'Fancy Dance' review: Native mother disappears in Oklahoma


Lily Gladstone brings the power of the performance, and an Oklahoma of reservation life and white privilege is the evocative backdrop. But a missing indigenous woman lurks at the center of the independent drama “Fancy Dance,” hinting at the delicate mix of absence and presence that director and co-writer Erica Tremblay seeks in her thoughtful and vivid directorial debut.

A Seneca-Cayuga filmmaker previously known for his documentaries (and a wonderful short film, also starring Gladstone, called “Little Chief”), Tremblay infuses “Fancy Dance,” co-written with Miciana Alise, with a verisimilitude born of knowledge of the corners of a place. of comfort and everyday indignities. He not only has the plight of devastated native communities in mind as he introduces the tough Jax (Gladstone), always searching for his sister, never far from self-inflicted trouble, but also, through the evolving bond of a aunt. and niece, how bruised hearts survive in an unresponsive world.

Jax's teenage niece, Roki (Isabel Deroy-Olsen), is apparently in his care now since Roki's mother, Tawi, a dancer at a local strip club, disappeared from the reservation two weeks earlier. Mother and daughter have been preparing a dance for the upcoming convention in Tulsa, and Roki, who boasts an innocent smile, has not been dissuaded by her aunt that something is wrong. But Jax, whose lax tutelage comes with five-finger discount lessons, is just trying to steer Roki away from a terrible possibility. With tribal cops (including Jax's own brother) paralyzed and the feds indifferent to the epidemic of missing and murdered people on tribal lands, the search feels more and more like it's Jax's alone.

Things get worse when Jax, who has a criminal record, loses custody of Roki to his white grandfather, Frank (Shea Whigham), a distracted figure in their lives now trying to make up for lost time. Affection is not the problem for Frank and his wife (Audrey Wasilewski), but they show little interest in the culture that Roki clearly appreciates. So, under the guise of taking his niece to Congress to meet her mother, Jax breaks his biggest law yet (kidnapping) to keep Roki close and hopefully find an answer to what happened to Tawi. . In well-placed moments, Samantha Crain's wonderfully evocative score of tribal vocals and spare melodies even acts as a kind of spiritual guide.

Surely one of the most exciting repertoires in current cinema is Gladstone's ensemble of rich and varied indigenous characters, a belated response to the film industry's own sins of promoting the invisibility of a people. His Jax, awkward, vulnerable to vices, and proud to teach Cayuga to Roki, is a vivid representation of flint and worry, suspicious of many things but touchingly sure of what needs protection. It's unfortunate, then, that Roki's character, as written, is too innocent to be completely convincing. When she's not saddled with awkward exposition laden with the questions he asks and the beliefs he holds, Deroy-Olsen's youthful energy is a solidly engaging companion to the bitter turmoil within Gladstone's Jax.

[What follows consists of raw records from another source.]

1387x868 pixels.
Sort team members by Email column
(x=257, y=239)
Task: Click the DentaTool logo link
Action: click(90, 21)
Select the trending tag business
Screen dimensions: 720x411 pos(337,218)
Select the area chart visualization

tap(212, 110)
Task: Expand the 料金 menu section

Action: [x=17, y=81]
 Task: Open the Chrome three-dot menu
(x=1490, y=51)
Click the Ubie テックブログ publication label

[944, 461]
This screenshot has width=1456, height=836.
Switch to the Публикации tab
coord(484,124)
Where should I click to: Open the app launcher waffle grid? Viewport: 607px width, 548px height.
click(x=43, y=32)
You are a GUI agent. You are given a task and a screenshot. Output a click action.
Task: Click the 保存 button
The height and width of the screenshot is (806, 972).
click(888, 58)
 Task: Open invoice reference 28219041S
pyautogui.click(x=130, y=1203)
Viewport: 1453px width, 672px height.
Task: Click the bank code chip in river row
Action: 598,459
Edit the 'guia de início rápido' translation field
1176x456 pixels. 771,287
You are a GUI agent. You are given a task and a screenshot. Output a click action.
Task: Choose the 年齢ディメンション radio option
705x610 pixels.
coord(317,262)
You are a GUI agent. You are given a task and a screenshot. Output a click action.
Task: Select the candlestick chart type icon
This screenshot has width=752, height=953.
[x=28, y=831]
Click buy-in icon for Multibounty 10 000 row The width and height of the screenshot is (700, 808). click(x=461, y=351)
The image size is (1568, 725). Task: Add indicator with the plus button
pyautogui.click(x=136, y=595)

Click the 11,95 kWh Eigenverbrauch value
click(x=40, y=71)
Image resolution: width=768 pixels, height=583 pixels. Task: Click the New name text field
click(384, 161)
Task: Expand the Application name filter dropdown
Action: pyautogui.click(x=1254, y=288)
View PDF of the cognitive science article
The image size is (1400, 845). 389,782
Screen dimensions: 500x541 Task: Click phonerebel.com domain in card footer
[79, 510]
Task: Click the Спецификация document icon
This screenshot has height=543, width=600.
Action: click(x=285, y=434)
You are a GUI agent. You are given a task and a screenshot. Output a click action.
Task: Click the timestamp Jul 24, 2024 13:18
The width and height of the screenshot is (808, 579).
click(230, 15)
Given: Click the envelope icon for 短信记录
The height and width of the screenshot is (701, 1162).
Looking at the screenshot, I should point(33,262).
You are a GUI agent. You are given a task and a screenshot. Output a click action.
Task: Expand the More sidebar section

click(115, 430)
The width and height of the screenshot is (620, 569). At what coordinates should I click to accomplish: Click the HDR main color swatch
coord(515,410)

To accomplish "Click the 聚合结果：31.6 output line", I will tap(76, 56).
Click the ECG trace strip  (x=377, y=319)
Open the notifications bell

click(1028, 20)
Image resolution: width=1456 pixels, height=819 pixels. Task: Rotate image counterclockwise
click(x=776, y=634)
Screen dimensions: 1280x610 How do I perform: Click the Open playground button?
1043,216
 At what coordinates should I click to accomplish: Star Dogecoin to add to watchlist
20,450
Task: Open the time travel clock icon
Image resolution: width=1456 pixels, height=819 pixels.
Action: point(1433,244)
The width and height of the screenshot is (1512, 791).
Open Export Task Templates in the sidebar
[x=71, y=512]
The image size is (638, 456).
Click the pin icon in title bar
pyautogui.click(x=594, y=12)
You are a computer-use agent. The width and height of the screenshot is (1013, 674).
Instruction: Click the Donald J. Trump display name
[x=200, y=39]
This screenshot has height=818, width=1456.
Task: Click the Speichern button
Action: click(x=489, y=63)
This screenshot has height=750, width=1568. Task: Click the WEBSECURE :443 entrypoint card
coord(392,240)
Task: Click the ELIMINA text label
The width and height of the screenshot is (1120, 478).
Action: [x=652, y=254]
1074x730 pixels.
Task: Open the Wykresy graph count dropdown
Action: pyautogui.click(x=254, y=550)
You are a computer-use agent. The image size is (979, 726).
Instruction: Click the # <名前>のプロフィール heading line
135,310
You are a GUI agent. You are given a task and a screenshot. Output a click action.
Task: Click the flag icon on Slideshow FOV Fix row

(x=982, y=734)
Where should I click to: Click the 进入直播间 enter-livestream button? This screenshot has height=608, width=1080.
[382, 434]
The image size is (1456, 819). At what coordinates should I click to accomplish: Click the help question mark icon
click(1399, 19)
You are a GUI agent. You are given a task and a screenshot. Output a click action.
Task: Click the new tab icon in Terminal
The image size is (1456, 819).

There are also some script logic issues, starting with why authorities would cover the media with an Amber Alert for Roki when the problem being conveyed is the law's apathy toward missing indigenous women. And yet, Tremblay's model for escape suspense is effective, primarily by eschewing exploitation in favor of scenes that make evident the sense of lives susceptible to being uprooted.

Tremblay still makes comments about a mercurial and messy justice system, even in a particularly tense exchange with an Immigration and Customs Enforcement agent that is unexpectedly resolved. However, she is approaching the emotional climax that matters most to her and that is ultimately satisfying as a description of how colorful, vigorous ritual expressions of honor and joy connect generations of Native women who have been given little reason. to believe that someone else has your best interests at heart. In “Fancy Dance,” the missing are a crisis, but the closing rites of a culture should not be in danger either.

'Elegant dance'

In English and Cayuga, with subtitles.

Classification: R, for language, some drug content and sexual material.

Execution time: 1 hour, 32 minutes

Playing: In limited release on Friday, June 21.